O Reino da Jordânia perdeu um grande Rei, um grande pai, um homem de fibra. Os povos do mundo viram desaparecer um homem leal e sentirão para sempre sua falta. Seu povo e os povos de todos os recantos do mundo lembrar-se-ão de Sua Majestade, por todos os tempos. Seu gênio será recordado, no Oriente Médio, pela vontade indômita de selar a paz entre todos, arcando com o ônus de entrelaçar as mãos com Israel, desafiando os incrédulos e demonstrando que os homens, quando têm vontade, podem ultrapassar as fronteiras do impossível, como o fizeram recentemente Rabin, Arafat e Shimon Peres, vencedores do Prêmio Nobel. Ou, mais remotamente, Sadat e Beguin.

Lá estiveram reunidos inimigos irreconciliáveis ou amigos, nem tanto, e monarcas e estadistas de todos os cantos, com um só discurso: Unir-se ao lamento do povo jordaniano.

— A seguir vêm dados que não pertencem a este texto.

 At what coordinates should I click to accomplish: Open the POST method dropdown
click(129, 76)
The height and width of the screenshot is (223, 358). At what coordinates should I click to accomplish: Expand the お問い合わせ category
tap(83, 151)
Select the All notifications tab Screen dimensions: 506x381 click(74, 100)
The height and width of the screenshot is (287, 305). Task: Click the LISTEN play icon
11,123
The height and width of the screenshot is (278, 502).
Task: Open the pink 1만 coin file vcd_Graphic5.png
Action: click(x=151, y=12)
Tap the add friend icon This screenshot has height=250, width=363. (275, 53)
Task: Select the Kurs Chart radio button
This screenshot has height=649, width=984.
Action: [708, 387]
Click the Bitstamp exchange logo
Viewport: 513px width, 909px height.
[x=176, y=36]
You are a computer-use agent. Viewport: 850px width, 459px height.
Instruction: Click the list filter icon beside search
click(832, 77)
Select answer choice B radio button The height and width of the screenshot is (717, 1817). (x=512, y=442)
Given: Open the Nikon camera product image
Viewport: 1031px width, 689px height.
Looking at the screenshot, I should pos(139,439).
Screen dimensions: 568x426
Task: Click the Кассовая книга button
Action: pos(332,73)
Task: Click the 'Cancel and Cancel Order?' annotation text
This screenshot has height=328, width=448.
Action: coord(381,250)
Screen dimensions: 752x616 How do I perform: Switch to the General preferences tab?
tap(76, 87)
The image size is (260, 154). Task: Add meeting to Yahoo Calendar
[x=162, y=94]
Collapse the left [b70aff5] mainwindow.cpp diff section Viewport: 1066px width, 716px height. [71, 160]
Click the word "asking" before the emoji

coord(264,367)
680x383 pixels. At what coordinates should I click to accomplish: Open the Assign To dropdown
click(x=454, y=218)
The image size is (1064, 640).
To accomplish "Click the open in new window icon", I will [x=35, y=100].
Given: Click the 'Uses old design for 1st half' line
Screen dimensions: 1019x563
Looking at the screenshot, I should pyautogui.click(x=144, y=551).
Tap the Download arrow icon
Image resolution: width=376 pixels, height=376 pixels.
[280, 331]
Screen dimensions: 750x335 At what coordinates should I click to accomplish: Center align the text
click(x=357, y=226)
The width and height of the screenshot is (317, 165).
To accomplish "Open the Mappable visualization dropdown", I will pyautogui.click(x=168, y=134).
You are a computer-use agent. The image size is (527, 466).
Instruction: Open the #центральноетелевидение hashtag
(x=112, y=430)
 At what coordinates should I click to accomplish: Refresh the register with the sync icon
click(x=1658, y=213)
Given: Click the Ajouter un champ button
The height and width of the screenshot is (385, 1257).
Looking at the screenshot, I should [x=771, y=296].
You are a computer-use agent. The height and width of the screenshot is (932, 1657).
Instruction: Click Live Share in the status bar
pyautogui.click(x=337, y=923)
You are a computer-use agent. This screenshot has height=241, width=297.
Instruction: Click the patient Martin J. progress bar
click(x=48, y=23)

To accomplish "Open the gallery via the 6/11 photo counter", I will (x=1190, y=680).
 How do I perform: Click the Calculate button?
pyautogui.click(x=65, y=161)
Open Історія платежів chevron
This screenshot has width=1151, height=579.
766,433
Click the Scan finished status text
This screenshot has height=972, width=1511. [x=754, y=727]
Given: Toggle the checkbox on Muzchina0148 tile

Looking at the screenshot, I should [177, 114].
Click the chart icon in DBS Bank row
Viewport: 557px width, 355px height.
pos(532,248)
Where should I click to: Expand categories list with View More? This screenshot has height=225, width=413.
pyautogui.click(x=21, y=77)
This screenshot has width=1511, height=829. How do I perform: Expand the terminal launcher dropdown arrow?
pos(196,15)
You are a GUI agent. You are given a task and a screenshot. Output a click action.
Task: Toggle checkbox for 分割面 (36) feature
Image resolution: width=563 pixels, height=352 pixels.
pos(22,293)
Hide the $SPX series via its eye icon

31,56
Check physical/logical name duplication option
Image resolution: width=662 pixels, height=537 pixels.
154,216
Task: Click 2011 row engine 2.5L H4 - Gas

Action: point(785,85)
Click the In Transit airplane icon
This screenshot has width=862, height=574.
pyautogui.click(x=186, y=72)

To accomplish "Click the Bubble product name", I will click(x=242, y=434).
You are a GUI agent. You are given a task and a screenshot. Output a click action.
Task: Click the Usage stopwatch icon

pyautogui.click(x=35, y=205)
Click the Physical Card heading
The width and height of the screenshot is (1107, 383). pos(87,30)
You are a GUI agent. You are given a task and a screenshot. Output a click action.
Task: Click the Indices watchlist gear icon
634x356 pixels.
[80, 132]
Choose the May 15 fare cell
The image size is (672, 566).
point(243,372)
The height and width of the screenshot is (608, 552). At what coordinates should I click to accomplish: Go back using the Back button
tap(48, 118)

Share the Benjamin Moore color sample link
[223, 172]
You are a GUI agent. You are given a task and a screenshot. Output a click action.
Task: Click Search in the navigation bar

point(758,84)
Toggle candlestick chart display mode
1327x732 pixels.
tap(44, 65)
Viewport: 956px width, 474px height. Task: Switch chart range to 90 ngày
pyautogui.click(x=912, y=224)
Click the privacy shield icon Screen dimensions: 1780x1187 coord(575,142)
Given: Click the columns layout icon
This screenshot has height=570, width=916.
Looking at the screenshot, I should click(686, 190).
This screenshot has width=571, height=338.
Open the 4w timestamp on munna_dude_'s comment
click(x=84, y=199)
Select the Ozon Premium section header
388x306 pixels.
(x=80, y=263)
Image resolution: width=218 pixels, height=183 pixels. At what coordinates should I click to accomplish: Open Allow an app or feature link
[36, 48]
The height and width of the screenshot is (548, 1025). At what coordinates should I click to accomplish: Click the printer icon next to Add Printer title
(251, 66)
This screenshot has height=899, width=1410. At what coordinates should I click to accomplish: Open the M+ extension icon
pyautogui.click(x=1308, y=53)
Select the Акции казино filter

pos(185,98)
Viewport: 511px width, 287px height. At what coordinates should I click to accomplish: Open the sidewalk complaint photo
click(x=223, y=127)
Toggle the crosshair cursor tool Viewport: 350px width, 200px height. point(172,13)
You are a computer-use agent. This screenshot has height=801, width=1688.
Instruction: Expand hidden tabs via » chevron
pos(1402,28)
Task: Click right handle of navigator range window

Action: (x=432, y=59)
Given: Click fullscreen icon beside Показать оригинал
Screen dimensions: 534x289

Proclamou um sábio que, "quando se planta uma semente, nunca se sabe até onde os brotos vão-se espalhar", mas certamente ela jamais perecerá! E o Rei da Jordânia o fez, com sabedoria, simplicidade e grandeza.

E assim toda a humanidade - pluralidade na unidade e preservação da individualidade - perceberá que é melhor viver de bem com a vida e alegrar-se com as boas coisas e caminhar para sempre com destino ao Eterno, na aliança entre as gerações passadas e futuras.

A verdade é que cada época lega ao homem os sinais do passado, que marcarão para sempre sua vida e servir-lhe-ão de guia na escuridão das angústias e na cruzada do porvir.

Que o novo Rei Coroado, Abdullah, prossiga nesta trajetória histórica e pacífica!

Brasília, DF, 9 de fevereiro de 1999

Leon Frejda Szklarowsky é Presidente da Academia Maçônica de Letras do Distrito Federal,
jornalista, escritor, professor universitário, advogado e juiz arbitral.